*THE TASK*
Beginning at the line that contains "Click the speech bubble notes icon", write out each remaining line of the entries below exactly as it stands.
*** Opening RECORDS FOR PROCESSING ***
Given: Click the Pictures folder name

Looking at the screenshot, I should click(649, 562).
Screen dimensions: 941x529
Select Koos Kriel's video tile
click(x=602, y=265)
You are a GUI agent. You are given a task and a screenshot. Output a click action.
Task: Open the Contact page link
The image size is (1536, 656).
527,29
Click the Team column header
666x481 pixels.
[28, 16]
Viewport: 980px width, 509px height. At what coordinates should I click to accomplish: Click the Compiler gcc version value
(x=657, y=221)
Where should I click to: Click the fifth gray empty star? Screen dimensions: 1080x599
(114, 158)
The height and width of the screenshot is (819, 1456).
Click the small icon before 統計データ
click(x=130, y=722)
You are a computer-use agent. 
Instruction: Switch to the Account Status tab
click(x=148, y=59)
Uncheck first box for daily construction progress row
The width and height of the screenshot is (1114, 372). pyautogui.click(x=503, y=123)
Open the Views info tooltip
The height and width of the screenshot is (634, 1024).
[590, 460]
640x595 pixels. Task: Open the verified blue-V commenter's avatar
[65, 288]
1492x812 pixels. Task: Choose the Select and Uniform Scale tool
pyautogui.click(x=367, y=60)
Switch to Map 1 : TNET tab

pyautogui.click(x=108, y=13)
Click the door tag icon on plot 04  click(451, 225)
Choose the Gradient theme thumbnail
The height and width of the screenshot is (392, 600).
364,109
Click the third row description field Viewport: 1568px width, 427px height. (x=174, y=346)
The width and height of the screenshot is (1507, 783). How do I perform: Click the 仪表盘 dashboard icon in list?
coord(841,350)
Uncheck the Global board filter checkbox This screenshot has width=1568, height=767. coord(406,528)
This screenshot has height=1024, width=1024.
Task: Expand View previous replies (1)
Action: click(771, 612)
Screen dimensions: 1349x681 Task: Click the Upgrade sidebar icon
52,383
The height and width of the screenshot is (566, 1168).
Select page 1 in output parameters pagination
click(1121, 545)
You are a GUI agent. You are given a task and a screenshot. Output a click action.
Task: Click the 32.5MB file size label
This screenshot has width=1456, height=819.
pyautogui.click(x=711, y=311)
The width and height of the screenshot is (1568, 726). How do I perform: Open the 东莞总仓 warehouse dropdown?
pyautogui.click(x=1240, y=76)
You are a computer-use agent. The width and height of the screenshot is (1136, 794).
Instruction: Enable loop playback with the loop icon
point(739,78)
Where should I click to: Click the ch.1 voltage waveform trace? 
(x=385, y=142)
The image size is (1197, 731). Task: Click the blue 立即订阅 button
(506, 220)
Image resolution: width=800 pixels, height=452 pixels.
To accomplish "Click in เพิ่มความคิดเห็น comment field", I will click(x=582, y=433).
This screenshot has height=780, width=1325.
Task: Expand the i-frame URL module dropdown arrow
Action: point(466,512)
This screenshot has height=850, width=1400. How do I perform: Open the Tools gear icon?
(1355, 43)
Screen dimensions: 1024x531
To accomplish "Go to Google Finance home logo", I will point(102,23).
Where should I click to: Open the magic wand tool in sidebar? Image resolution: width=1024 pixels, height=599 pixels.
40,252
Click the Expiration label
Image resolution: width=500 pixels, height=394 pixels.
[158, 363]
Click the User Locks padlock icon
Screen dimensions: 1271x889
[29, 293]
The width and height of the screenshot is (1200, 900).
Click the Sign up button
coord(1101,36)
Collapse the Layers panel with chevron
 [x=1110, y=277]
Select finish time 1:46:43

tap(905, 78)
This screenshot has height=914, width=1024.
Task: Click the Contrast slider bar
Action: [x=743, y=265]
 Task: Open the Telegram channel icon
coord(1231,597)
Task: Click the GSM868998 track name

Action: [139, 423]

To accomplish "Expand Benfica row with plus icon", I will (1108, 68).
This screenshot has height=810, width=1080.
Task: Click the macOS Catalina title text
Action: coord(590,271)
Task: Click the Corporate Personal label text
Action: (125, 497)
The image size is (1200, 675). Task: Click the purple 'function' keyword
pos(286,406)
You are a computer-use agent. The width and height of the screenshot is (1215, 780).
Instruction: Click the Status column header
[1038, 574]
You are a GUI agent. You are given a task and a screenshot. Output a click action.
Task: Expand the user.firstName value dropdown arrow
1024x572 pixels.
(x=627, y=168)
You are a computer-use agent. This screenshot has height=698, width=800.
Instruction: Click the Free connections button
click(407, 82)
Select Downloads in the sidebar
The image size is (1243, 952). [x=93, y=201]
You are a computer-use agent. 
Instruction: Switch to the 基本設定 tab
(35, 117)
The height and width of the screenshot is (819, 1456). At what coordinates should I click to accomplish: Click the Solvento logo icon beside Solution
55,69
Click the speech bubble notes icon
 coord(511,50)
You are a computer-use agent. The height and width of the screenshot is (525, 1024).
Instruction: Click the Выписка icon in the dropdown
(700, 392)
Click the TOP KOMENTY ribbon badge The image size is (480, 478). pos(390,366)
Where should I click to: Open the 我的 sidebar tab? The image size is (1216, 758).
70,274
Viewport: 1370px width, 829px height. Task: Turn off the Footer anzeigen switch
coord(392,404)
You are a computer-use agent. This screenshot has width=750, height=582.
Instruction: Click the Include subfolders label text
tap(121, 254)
*** Closing RECORDS FOR PROCESSING ***
*RESPONSE BOX*
Click the speech bubble notes icon
 coord(511,50)
You are a computer-use agent. The height and width of the screenshot is (525, 1024).
Instruction: Click the Выписка icon in the dropdown
(700, 392)
Click the TOP KOMENTY ribbon badge The image size is (480, 478). pos(390,366)
Where should I click to: Open the 我的 sidebar tab? The image size is (1216, 758).
70,274
Viewport: 1370px width, 829px height. Task: Turn off the Footer anzeigen switch
coord(392,404)
You are a computer-use agent. This screenshot has width=750, height=582.
Instruction: Click the Include subfolders label text
tap(121, 254)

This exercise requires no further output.